[Opening Extracted information section]
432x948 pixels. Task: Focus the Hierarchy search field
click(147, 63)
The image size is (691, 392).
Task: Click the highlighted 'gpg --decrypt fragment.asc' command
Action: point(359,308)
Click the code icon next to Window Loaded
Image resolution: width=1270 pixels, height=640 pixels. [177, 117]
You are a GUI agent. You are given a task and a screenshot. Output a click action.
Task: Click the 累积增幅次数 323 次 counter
[Closing Extracted information section]
[Opening Extracted information section]
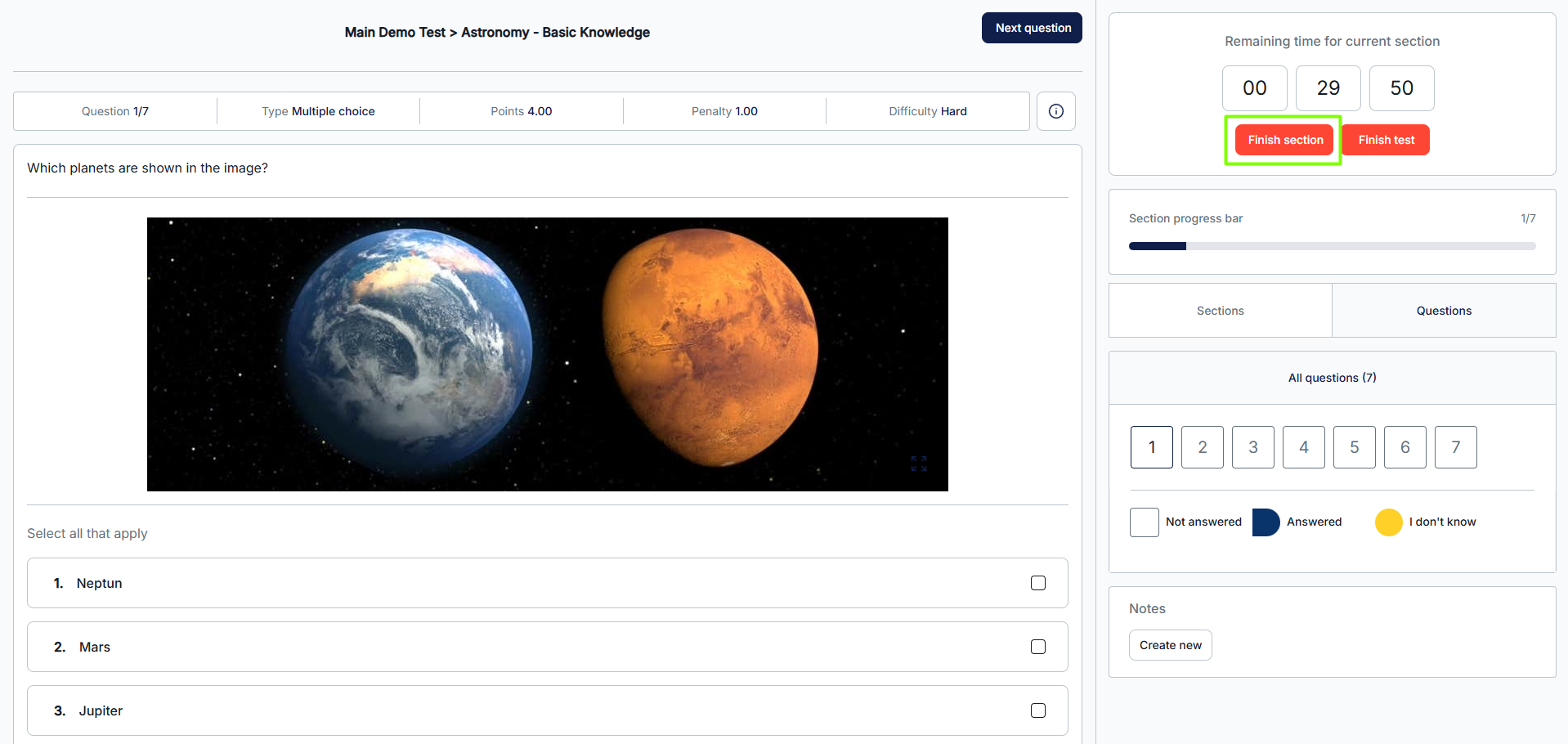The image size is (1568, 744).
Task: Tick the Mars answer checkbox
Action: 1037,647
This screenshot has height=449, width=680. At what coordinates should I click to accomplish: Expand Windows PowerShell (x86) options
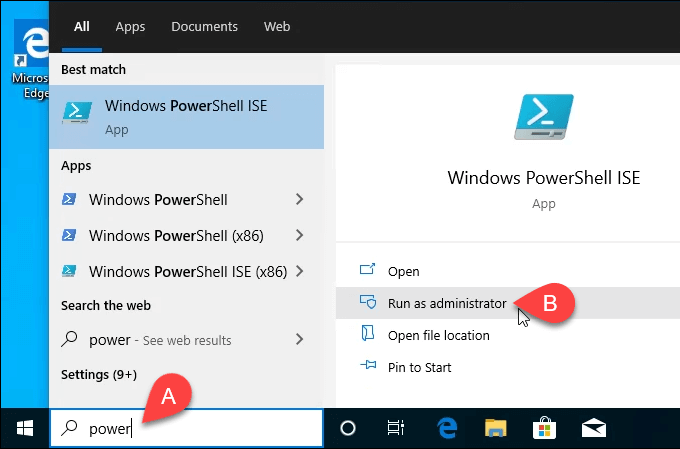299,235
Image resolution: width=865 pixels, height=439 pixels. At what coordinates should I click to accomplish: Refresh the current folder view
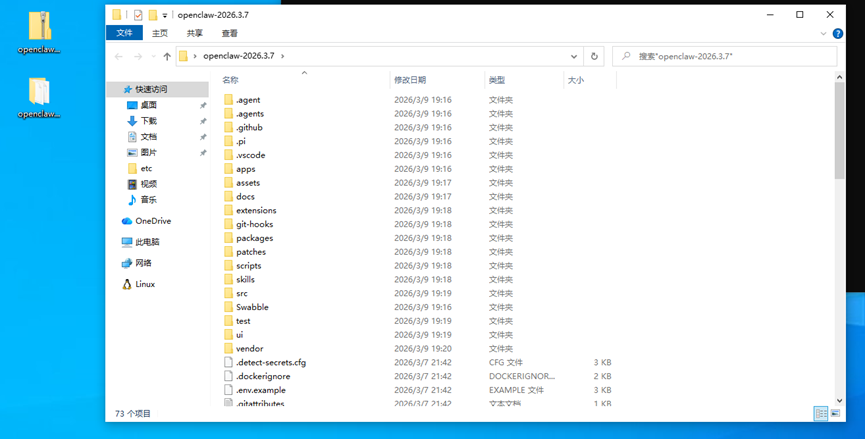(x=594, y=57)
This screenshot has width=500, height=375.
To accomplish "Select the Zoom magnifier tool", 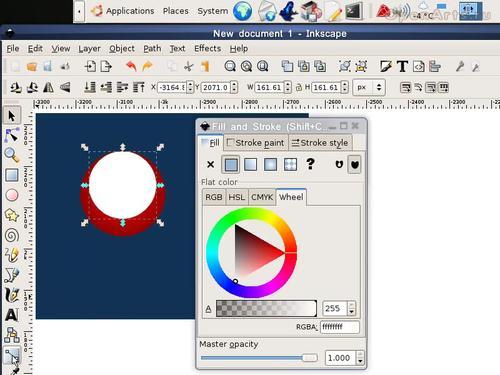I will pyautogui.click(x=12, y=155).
[Closing Extracted information section]
** What to produce **
From the entries above, write out only the lines starting at the line that holds "Click the code icon next to Window Loaded" and ending at the line that holds "Task: Click the 累积增幅次数 323 次 counter", keeping both and matching them exactly.

** Exercise response **
Click the code icon next to Window Loaded
Image resolution: width=1270 pixels, height=640 pixels. [177, 117]
You are a GUI agent. You are given a task and a screenshot. Output a click action.
Task: Click the 累积增幅次数 323 次 counter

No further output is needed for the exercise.